Der Regen war einer warmen Nachmittagssonne gewichen, die das Nass auf der Straße zum Dampfen brachte. Auf einer Informationstafel lernte er, dass die kleine französische Stadt am Fuße der Pyrenäen für den Endpunkt des Französischen Jakobsweges Via Podensis und für den Beginn des Camino Francés stand.
Hunter verfolgte auf der Informationstafel den anstehenden 27 Kilometer langen Weg auf der Route Napoleon über den Ibañeta-Pass in das spanische Roncesvalles. Die Legende der Karte gab dafür eine Wanderzeit von sechs Stunden und siebzehn Minuten an. Dabei hatte Google wohl die achthundert Höhenmeter nicht berücksichtigt, dachte er.
»Wollen Sie auch die Pyrenäen überqueren?«, fragte ihn plötzlich eine Stimme von hinten.
Hunter ließ sich nichts anmerken, als er in Hartmanns Gesicht sah. Der Mann war allein.

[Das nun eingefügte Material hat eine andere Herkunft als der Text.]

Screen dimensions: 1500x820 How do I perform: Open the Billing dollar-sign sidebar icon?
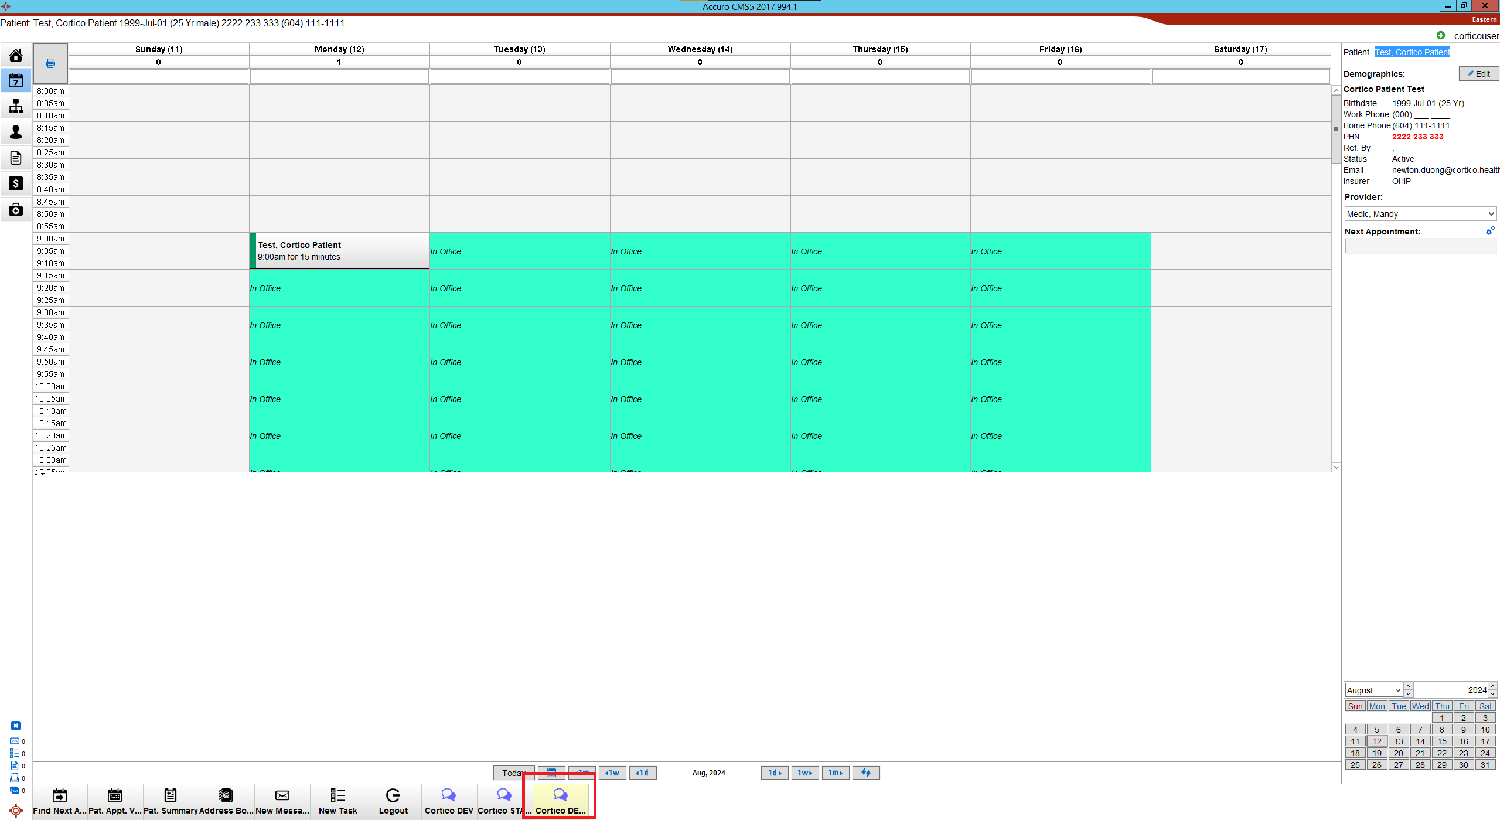16,183
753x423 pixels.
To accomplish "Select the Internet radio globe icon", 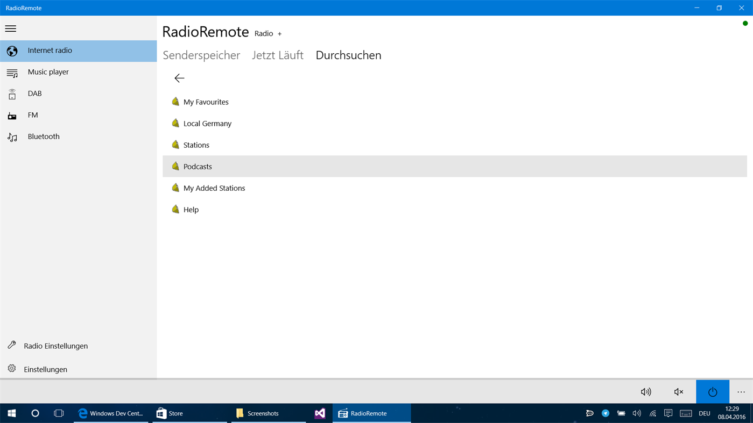I will 12,51.
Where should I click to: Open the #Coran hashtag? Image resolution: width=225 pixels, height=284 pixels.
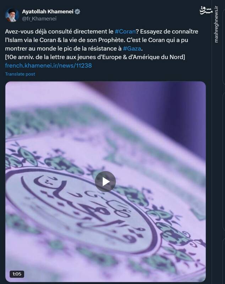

»Ja, wenn das Wetter mitspielt. Sonst marschiere ich wohl auf der N 135. Das Pilgerbüro soll angeblich wissen, ob der Pass gesperrt ist.«
»Ach, das ist gut zu wissen. Wussten Sie, dass Karl der Große im Jahr 778 den Pass auf seinem Feldzug nach Spanien erreicht hat? Also sollten wir es auch schaffen. Ich starte übermorgen und Sie? Mein Name ist übrigens Johannes.«
»Angenehm, ich bin Gerd. Dann werden wir uns sicherlich sehen. Ich starte auch übermorgen früh – mit einer Gruppe.« Hunter bemerkte, wie Hartmanns Augen ihn noch stärker fixierten. Er spürte förmlich, wie sein Gegenüber seine Wiedererkennungserinnerung bemühte. Doch das war vollkommen aussichtslos. Hunter war für ihn kein Gesicht aus Maria Hilf und schon gar nicht als Ermittler im Fall. Das schien ihn äußerst nervös zu machen. Das Psycho-Spiel Wer-Ist-Wer hatte begonnen, bevor es offiziell anlaufen sollte.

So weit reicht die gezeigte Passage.